ValidEx is a Python library that simplifies retrieval, extraction and training of structured data from various unstructured sources.

GitHub Contributors GitHub Last Commit GitHub Issues GitHub Pull Requests Github License

🏷 Features

  • Structured Data Extraction: Parse and extract structured data from various unstructured sources including web pages, text files, PDFs, and more.
  • Heuristic data cleaning text normalization (case, whitespace, special characters), deduplication
  • Concurrency Support: Efficiently process multiple data sources simultaneously.
  • Retry Mechanism: Implement automatic retries for failed extraction attempts.
  • Hallucination check: Implement strategies to detect and reduce LLM hallucinations in extracted data.
  • Fine-tuning Dataset Export: Generate datasets in JSONL format for OpenAI chat fine-tuning.
  • Local Model Creation: Build custom extraction models combining Named Entity Recognition (NER) and regular expressions.

📦 Installation

To get started with ValidEx, simply install the package using pip:

pip install validex

⛓️ Quick Start

import validex
from pydantic import BaseModel


class Superhero(BaseModel):
    name: str
    age: int
    power: str
    enemies: list[str]


def main():
    app = validex.App()

    app.add("https://www.britannica.com/topic/list-of-superheroes-2024795")
    app.add("*.txt")
    app.add("*.pdf")
    app.add("*.md")

    superheroes = app.extract(Superhero)
    print(f"Extracted superheroes: {list(superheroes)}")

    first_hero = app.extract_first(Superhero)
    print(f"First extracted hero: {first_hero}")
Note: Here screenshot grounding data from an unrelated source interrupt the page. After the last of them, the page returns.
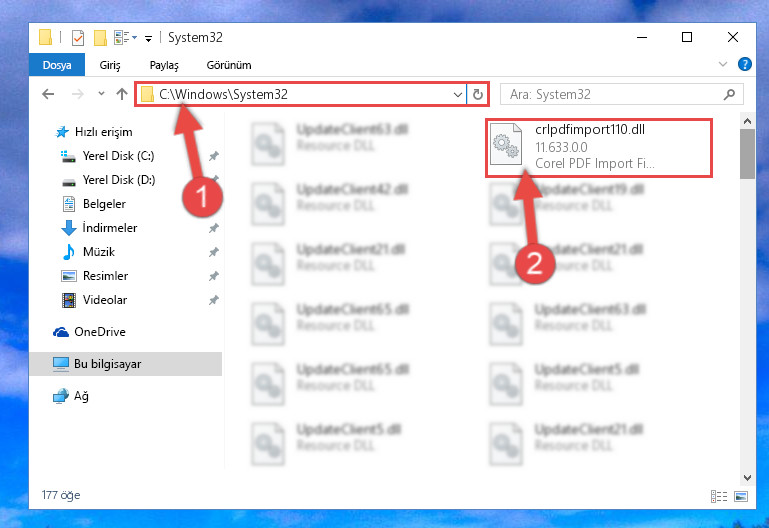The image size is (769, 528).
Task: Toggle pin next to Videolar
Action: click(x=214, y=300)
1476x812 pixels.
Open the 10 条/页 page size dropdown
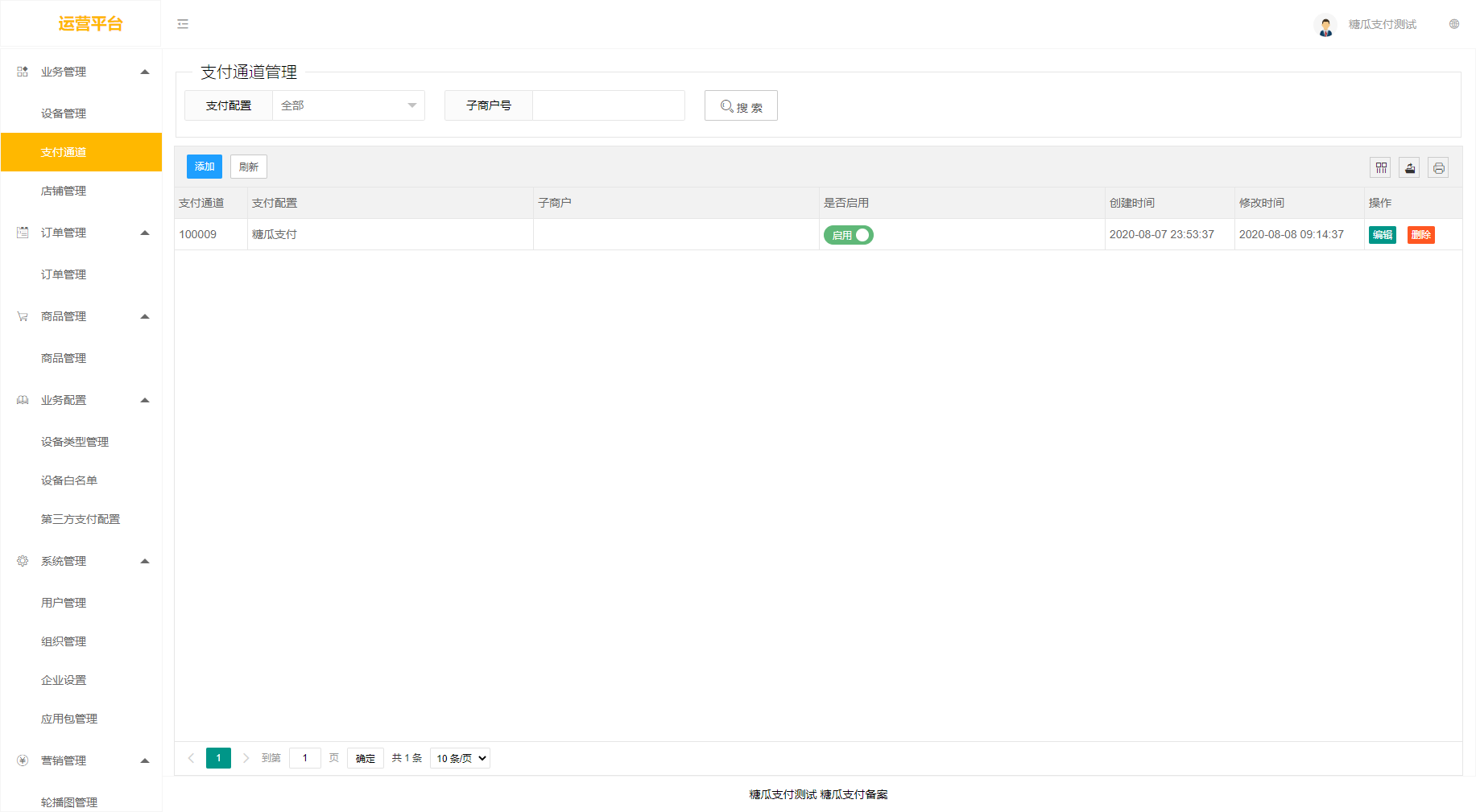(x=461, y=758)
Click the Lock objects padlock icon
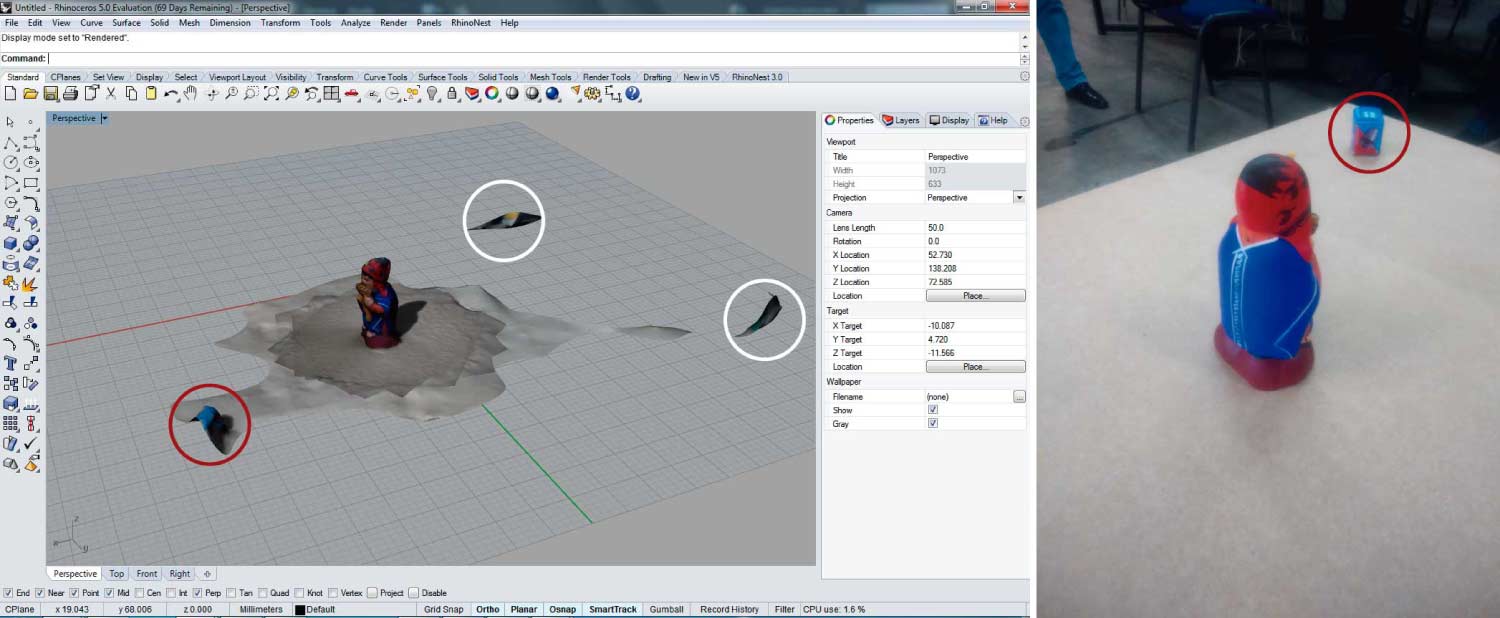This screenshot has height=618, width=1500. click(452, 94)
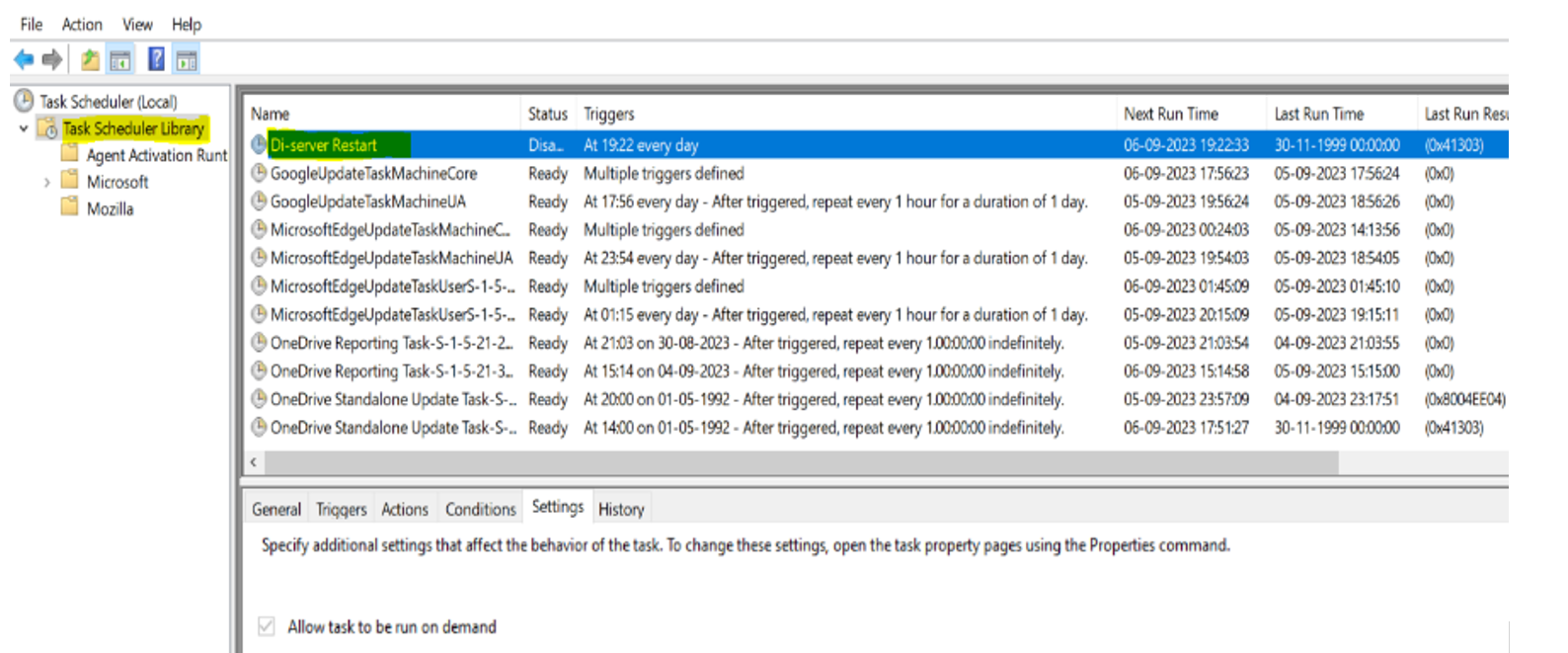Expand the Microsoft folder node
Screen dimensions: 1568x653
(46, 182)
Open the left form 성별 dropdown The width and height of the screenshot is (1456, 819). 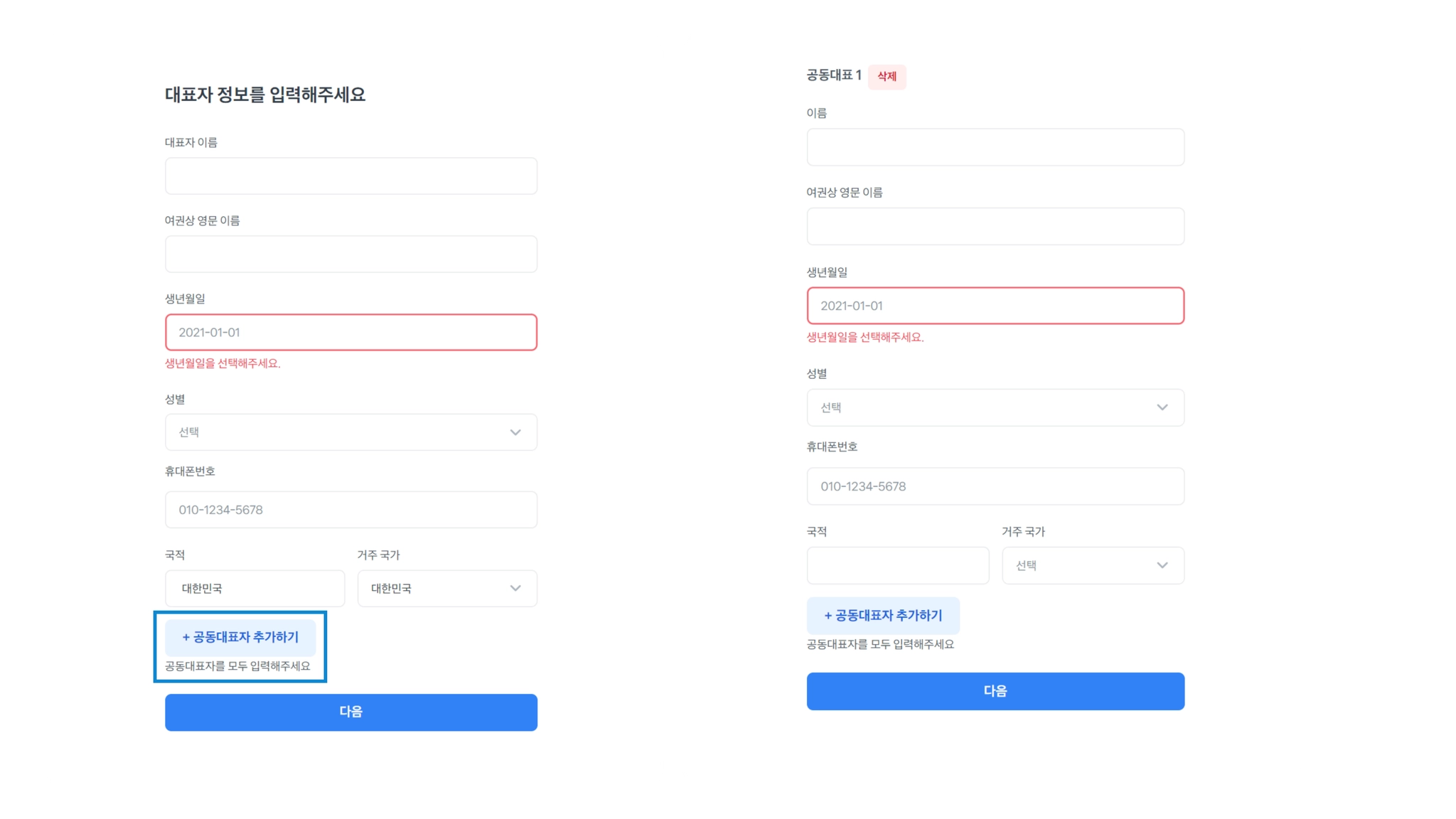point(350,432)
    print(f"Total cost: ${app.cost()}")
    print(f"Total usage: {app.usage}")


if __name__ == "__main__":
    main()
[
    (
        Superhero(
            name="Batman",
            age=81,
            power="Brilliant detective skills, martial arts",
            enemies=["Joker", "Penguin"],
        ),
        {"url": "https://www.britannica.com/topic/list-of-superheroes-2024795"},
    ),
    (
        Superhero(
            name="Wonder Woman",
            age=80,
            power="Superhuman strength, speed, agility",
            enemies=["Ares", "Cheetah"],
        ),
        {"url": "https://www.britannica.com/topic/list-of-superheroes-2024795"},
    ),
    (
        Superhero(
            name="Spider-Man",
            age=59,
            power="Wall-crawling, spider sense",
            enemies=["Green Goblin", "Venom"],
        ),
        {"url": "https://www.britannica.com/topic/list-of-superheroes-2024795"},
    ),
    (
        Superhero(
            name="Captain America",
            age=101,
            power="Super soldier serum, shield",
            enemies=["Red Skull", "Hydra"],
        ),
        {"url": "https://www.britannica.com/topic/list-of-superheroes-2024795"},
    ),
    (
        Superhero(
            name="Superman", age=35, power="Flight", enemies=["Lex Luthor", "Doomsday"]
        ),
        {"url": "https://www.britannica.com/robots.txt"},
    ),
    (
        Superhero(
            name="Wonder Woman",
            age=30,
            power="Super Strength",
            enemies=["Ares", "Cheetah"],
        ),
        {"url": "https://www.britannica.com/robots.txt"},
    ),
    (
        Superhero(
            name="Spider-Man",
            age=25,
            power="Wall-crawling",
            enemies=["Green Goblin", "Venom"],
        ),
        {"url": "https://www.britannica.com/robots.txt"},
    ),
]

Hallucinations and autofix

class Superhero(BaseModel):
    name: str
    age: int
    power: str
    enemies: list[str]

    def fix(self):
        # Logic to auto fix and normalize the generated data
        if self.age < 0:
            self.age = 0

    def check_hallucinations(self):
        # Check name
        if not re.match(r"^[A-Za-z\s-]+$", self.name):
            raise ValueError(f"Name '{self.name}' contains unusual characters")

        # Check age
        if self.age < 0 or self.age > 1000:
            raise ValueError(f"Age {self.age} seems unrealistic")

        # Check power
        if len(self.power) > 50:
            raise ValueError("Power description is unusually long")

        # Check enemies
        if len(self.enemies) > 10:
            raise ValueError("Unusually high number of enemies")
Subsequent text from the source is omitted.